Sempre molto critico nei confronti della dirigenza bianconera, Cobolli Gigli ha invece difeso Allegri dalle recenti critiche: “Ho molta stima per la classe di Allegri, lui non vuole fare polemica e andare avanti per la sua strada. Sono pochi che sanno tenere i nervi saldi. Mi dispiace di più per quello della Christillin, avrei evitato di tirare in ballo Conte. È stato lui che se n’è andato – ha ricordato l’ex presidente bianconero – che non era soddisfatto. Il ritorno di Allegri per me è stato giusto.

Cobolli Gigli ha analizzato i motivi della stagione sottotono dei bianconeri: “Bisognava risolvere il problema di Ronaldo. L’acquisto non era da fare. Farlo uscire è stata una cosa delicata. È venuto a mancare uno che faceva tanti gol. Poi non ha funzionato il centrocampo, che ancora oggi funziona a stento, ma sono tutte cose ereditate da una gestione sbagliata e da acquisti sbagliati. Critico qui Paratici e Andrea Agnelli, responsabile di scelte che non doveva condividere”.

▬▬▬

» Problemi da risolvere:
**1.** Ricopia dal testo su Cobolli Gigli il passo che va da "Sempre molto critico" a "è stato giusto.".
**2.** Indica se ciascuna affermazione concorda con il testo su Cobolli Gigli, rispondendo sì o no e citando alla lettera le parole del testo che lo stabiliscono: (a) secondo Cobolli Gigli l'acquisto di Ronaldo non andava fatto; (b) Cobolli Gigli giudica un errore il ritorno di Allegri; (c) per Cobolli Gigli oggi il centrocampo funziona bene.
Le righe riportate di seguito non hanno alcun rapporto con il testo su Cobolli Gigli.

» Dati forniti:
▬▬▬

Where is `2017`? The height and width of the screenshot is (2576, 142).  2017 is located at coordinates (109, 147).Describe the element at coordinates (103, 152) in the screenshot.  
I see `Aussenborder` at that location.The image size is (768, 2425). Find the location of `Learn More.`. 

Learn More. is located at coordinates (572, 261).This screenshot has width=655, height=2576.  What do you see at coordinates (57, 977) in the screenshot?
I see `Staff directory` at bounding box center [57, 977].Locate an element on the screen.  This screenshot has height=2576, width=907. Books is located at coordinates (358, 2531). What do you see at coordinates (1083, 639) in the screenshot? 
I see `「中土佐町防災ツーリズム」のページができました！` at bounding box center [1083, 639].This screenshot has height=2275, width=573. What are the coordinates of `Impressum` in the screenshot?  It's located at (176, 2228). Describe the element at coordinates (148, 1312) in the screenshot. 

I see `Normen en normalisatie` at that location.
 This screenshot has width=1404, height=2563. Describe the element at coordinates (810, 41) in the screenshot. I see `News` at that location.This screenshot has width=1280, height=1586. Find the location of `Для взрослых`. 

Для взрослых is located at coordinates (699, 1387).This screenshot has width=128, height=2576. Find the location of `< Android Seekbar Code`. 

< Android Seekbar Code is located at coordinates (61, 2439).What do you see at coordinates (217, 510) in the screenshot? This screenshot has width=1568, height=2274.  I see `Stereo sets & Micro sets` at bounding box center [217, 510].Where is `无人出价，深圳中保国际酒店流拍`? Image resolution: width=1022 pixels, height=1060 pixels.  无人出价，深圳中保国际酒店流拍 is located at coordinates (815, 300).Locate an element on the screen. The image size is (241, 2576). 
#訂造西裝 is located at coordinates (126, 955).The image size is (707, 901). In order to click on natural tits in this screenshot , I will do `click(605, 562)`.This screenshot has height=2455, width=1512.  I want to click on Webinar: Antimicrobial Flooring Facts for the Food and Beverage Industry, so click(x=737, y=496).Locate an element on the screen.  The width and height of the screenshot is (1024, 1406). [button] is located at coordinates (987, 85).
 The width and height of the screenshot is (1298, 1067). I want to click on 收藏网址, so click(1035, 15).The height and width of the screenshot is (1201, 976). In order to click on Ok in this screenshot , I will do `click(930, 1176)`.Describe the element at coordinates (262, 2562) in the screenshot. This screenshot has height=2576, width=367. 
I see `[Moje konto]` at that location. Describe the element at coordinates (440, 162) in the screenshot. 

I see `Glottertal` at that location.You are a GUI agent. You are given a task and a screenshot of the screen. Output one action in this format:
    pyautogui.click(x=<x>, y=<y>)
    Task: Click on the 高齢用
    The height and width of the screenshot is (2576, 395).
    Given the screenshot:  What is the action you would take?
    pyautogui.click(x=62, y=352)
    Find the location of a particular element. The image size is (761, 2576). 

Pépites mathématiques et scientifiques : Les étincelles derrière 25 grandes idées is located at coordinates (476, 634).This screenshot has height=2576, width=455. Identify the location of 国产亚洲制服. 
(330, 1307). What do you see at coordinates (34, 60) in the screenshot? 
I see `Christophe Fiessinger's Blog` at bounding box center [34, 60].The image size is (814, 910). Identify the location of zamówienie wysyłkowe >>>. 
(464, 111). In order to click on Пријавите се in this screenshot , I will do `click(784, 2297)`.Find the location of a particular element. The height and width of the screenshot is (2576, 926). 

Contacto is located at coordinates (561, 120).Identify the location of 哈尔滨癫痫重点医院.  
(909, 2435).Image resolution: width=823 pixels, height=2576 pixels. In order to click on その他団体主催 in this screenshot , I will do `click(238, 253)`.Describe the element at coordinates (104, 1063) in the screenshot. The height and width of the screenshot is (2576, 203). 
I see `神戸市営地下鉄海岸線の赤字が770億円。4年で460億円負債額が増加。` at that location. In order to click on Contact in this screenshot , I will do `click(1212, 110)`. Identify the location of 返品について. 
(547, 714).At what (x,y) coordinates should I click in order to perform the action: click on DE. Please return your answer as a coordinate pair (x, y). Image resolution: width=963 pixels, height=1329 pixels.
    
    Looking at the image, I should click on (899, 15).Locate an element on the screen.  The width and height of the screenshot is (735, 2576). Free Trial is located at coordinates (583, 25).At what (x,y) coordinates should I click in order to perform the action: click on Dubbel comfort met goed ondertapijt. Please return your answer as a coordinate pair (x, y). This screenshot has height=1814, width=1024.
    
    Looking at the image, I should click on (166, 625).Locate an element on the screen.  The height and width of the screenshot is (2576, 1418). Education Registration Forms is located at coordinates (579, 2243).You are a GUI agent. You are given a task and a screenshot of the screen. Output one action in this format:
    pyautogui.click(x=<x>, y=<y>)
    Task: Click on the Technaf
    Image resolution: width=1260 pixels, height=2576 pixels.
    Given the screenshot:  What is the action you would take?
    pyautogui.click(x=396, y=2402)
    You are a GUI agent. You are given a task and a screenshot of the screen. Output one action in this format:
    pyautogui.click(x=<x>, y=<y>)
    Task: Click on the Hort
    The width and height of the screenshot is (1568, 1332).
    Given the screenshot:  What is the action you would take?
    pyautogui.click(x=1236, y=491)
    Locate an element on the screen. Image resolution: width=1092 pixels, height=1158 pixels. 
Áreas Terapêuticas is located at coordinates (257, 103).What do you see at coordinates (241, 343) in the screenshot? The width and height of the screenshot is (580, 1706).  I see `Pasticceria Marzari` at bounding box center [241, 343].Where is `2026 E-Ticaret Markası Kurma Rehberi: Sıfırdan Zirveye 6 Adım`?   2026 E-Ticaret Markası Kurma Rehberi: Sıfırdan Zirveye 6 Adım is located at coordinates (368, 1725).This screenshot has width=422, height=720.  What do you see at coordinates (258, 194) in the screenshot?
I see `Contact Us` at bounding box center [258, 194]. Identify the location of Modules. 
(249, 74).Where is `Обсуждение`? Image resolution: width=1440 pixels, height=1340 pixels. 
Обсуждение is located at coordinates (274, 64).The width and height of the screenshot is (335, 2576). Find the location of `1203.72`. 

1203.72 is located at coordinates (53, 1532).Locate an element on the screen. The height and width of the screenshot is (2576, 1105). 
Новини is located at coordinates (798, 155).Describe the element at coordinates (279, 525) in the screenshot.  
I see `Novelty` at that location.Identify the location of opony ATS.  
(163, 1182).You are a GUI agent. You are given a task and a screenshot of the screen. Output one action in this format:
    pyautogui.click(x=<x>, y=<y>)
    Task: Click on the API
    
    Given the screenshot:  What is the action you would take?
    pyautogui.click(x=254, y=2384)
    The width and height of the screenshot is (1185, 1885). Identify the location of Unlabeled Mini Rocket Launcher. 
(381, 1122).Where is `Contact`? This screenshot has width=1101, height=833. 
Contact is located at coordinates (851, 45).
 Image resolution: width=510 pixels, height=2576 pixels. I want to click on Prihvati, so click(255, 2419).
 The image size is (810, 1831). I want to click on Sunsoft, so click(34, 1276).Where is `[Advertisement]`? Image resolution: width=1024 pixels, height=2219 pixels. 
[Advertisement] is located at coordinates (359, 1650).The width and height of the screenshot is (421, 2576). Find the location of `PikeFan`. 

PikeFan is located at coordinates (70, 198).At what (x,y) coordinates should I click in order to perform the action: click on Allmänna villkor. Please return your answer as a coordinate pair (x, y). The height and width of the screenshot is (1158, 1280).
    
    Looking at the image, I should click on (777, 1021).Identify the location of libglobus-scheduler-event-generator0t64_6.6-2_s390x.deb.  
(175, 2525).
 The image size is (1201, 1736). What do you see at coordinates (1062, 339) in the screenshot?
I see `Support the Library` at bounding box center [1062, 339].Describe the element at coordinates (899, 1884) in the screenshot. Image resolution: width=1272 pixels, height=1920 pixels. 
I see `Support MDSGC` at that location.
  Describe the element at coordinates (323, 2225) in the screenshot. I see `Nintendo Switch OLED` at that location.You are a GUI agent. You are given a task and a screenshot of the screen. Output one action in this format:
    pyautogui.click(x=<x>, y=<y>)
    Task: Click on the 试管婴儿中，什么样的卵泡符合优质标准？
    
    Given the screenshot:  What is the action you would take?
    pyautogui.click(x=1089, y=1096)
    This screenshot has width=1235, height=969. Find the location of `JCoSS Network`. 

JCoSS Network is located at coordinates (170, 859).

▬▬▬

» Soluzioni degli esercizi:
**1.**
Sempre molto critico nei confronti della dirigenza bianconera, Cobolli Gigli ha invece difeso Allegri dalle recenti critiche: “Ho molta stima per la classe di Allegri, lui non vuole fare polemica e andare avanti per la sua strada. Sono pochi che sanno tenere i nervi saldi. Mi dispiace di più per quello della Christillin, avrei evitato di tirare in ballo Conte. È stato lui che se n’è andato – ha ricordato l’ex presidente bianconero – che non era soddisfatto. Il ritorno di Allegri per me è stato giusto.

**2.**
(a) Sì: «L’acquisto non era da fare.»
(b) No: «Il ritorno di Allegri per me è stato giusto.»
(c) No: «Poi non ha funzionato il centrocampo, che ancora oggi funziona a stento»